Hokkaido University researchers have developed a mathematical model designed to estimate fish freshness in real time, offering seafood processors and distributors a new route to tighter shelf-life control across long and fragmented supply chains.
The work, published in the Journal of Food Engineering, focuses on the biochemical changes that begin in fish muscle immediately after death. The model tracks the degradation pathway of adenosine triphosphate, or ATP, and uses that information to estimate the K-value, a long-established scientific indicator of fish freshness.
Rather than relying on conventional destructive sampling and laboratory analysis, the model uses a smaller set of operating inputs, including fish species, storage time, and temperature.
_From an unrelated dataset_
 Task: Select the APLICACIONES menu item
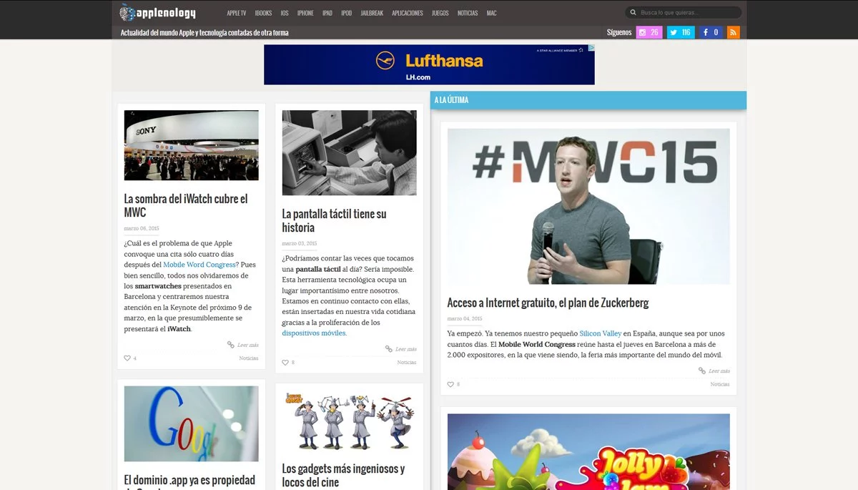click(x=408, y=13)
That opens the door to a non-destructive method that could be used much earlier and much more often across processing, storage, and transport.
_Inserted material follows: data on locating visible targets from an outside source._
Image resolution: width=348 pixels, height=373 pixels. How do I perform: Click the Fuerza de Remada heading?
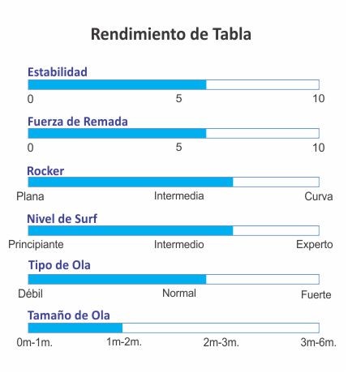click(78, 122)
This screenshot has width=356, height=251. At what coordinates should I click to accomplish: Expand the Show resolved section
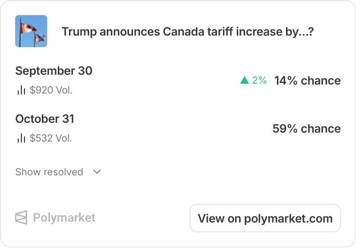(x=58, y=172)
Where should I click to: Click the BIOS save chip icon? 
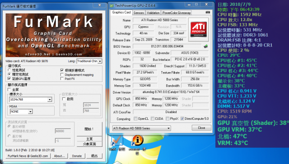[x=206, y=46]
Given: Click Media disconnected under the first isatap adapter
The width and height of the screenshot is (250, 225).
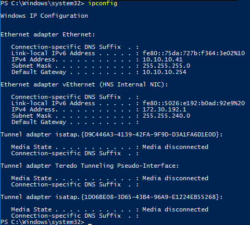Looking at the screenshot, I should point(176,147).
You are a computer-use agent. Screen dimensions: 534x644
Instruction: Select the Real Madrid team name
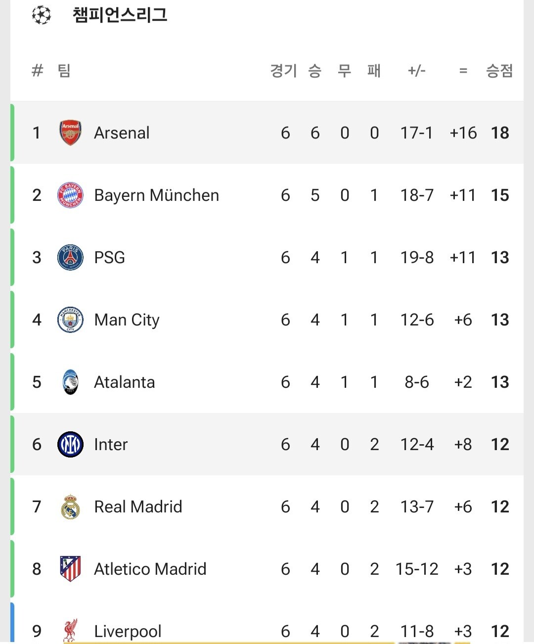[138, 506]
Associate Professor Naoto Tsubouchi of Hokkaido University said the problem has been less about recognising freshness decline than measuring it consistently across increasingly complex distribution networks. That lack of precision can distort decisions on pricing, handling, stock rotation, and remaining shelf life, particularly where seafood is moving across export markets and extended cold chains.
The researchers said the model can do more than estimate freshness at a single point in time. By describing ATP breakdown mathematically, it can also project how freshness is likely to change over the following hours or days, which would give processors a firmer basis for dispatch planning, storage allocation, and destination matching.
There is also a quality angle beyond freshness alone. The same biochemical pathway influences flavour, with inosinic acid associated with umami character and later-stage compounds linked to bitterness and off-odours. In practice, that means the model could develop into a tool for predicting both shelf life and eating quality, particularly in species where taste and freshness windows are commercially tight.
The researchers tested the approach across multiple fish species, including mackerel, and said the predicted values aligned closely with measured results. Related aspects of the technology have already been patented in several countries, with future applications expected to include sensor devices and automated freshness monitoring systems.
For seafood processors dealing with longer export routes, stricter waste targets, and more volatile cold-chain economics, that is where the value sits. The closer freshness measurement moves to real operating conditions, the harder it becomes for avoidable waste, conservative write-downs, or poorly timed dispatch decisions to hide in the system.